*Source passage*:
The critical thinking toolkit for the AI age
Learn the reasoning structures that reduce error, expose manipulation, and improve judgment under uncertainty.
You’ve probably been in this situation. A colleague shares a report with a clean formatting, confident numbers, logical conclusions. A tool generates an analysis in seconds. A news article cites a study. Everything sounds right. So you nod, move on, and act on it.
Most of us have. Not because we’re careless, but because nothing in our education ever taught us what to do instead. We were taught to read. We were never taught to interrogate what we read.
That gap was manageable when the volume of confident-sounding information was limited. It is no longer manageable.
AI systems now generate fluent, structured, authoritative-sounding content at a scale no human could match, and they do it whether the underlying claim is true or not. The output is the same either way: polished, plausible, and easy to accept.
Psychologist Daniel Kahneman spent decades studying why this happens to intelligent people. His conclusion, documented across decades of research in his book “Thinking, Fast and Slow”, is uncomfortable: we have 2 cognitive systems. System 1 is fast, automatic, and associative, and it runs on pattern recognition and narrative coherence.
System 2 is slow, effortful, and analytical.
The problem is that System 1 generates the feeling of understanding. And that feeling is often indistinguishable from actual understanding, until something goes wrong.
Real critical thinking is the kind that holds up under pressure, catches errors before they compound, and protects you from fluent-sounding nonsense requires deliberately engaging System 2. It is a formal practice. It has specific tools. Those tools have names, structures, and documented results. They can be learned, practiced, and made habitual.
In the age of AI, learning them is no longer optional.
“A reliable way to make people believe in falsehoods is frequent repetition, because familiarity is not easily distinguished from truth.”
Daniel Kahneman, Thinking, Fast and Slow (Part I, “Two Systems”)
Swap “frequent repetition” for “fluent generation at scale” and you have a precise description of how AI systems can mislead even careful readers. The output feels true because it reads well, and because we encounter it constantly, across tools, articles, and summaries. That familiarity breeds trust. That trust is System 1 talking. and critical thinking is how System 2 responds.
THE COMMONLY HELD BELIEF
“Critical thinking is a vague, feelable soft skill.”
Corporate training programs, university general education requirements, and personal development literature all invoke “critical thinking” as something important to have. Nearly none of them teach it as a formal practice with specific, learnable techniques.
The result: people believe they are critical thinkers because they feel skeptical sometimes. Feeling skeptical and applying formal critical reasoning are not the same thing. Kahneman’s research on cognitive bias documents this gap with uncomfortable precision: the more intelligent and articulate a person is, the better they are at constructing post-hoc rationalizations for conclusions they reached intuitively. Intelligence, without formal reasoning tools, doesn’t protect you from error. It makes your errors more elaborate.
This gap in practice looks like: accepting AI-generated content because it sounds authoritative, without tracing a single claim to a primary source. Treating correlation as causation because the story makes sense. Updating too much on one compelling anecdote is what Kahneman calls the “law of small numbers,” the systematic overconfidence in patterns from insufficient data.

*Data for analysis*:
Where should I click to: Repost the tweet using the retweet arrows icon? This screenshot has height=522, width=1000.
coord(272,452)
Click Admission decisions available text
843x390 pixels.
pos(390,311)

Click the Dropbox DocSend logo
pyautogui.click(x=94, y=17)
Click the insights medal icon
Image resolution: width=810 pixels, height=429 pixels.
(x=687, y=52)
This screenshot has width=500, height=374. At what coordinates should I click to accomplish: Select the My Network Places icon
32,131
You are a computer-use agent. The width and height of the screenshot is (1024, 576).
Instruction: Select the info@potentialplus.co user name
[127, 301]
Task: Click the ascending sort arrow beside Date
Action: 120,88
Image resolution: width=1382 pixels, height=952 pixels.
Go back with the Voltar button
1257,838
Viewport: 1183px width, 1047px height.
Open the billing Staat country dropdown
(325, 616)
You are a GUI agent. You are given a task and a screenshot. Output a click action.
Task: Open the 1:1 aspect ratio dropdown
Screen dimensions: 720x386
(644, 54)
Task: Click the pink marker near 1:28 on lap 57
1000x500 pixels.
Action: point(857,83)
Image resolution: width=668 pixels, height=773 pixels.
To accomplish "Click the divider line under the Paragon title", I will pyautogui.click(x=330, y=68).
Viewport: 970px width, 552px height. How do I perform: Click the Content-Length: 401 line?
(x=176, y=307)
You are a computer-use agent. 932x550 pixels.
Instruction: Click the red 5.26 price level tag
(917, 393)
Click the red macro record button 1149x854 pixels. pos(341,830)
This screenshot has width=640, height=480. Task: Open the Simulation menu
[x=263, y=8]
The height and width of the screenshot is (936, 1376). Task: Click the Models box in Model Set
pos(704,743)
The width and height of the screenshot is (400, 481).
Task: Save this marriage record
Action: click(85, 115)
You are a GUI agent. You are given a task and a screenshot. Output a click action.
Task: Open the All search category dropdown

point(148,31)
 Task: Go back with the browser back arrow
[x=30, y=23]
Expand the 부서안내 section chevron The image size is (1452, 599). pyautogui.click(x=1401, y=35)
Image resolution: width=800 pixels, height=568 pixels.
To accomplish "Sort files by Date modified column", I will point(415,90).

*Aim of the task*:
Can you transcribe word for word the stretch of the critical thinking article that opens with the words containing "Real critical thinking" and closes with "and made habitual."?

*The completed task*:
Real critical thinking is the kind that holds up under pressure, catches errors before they compound, and protects you from fluent-sounding nonsense requires deliberately engaging System 2. It is a formal practice. It has specific tools. Those tools have names, structures, and documented results. They can be learned, practiced, and made habitual.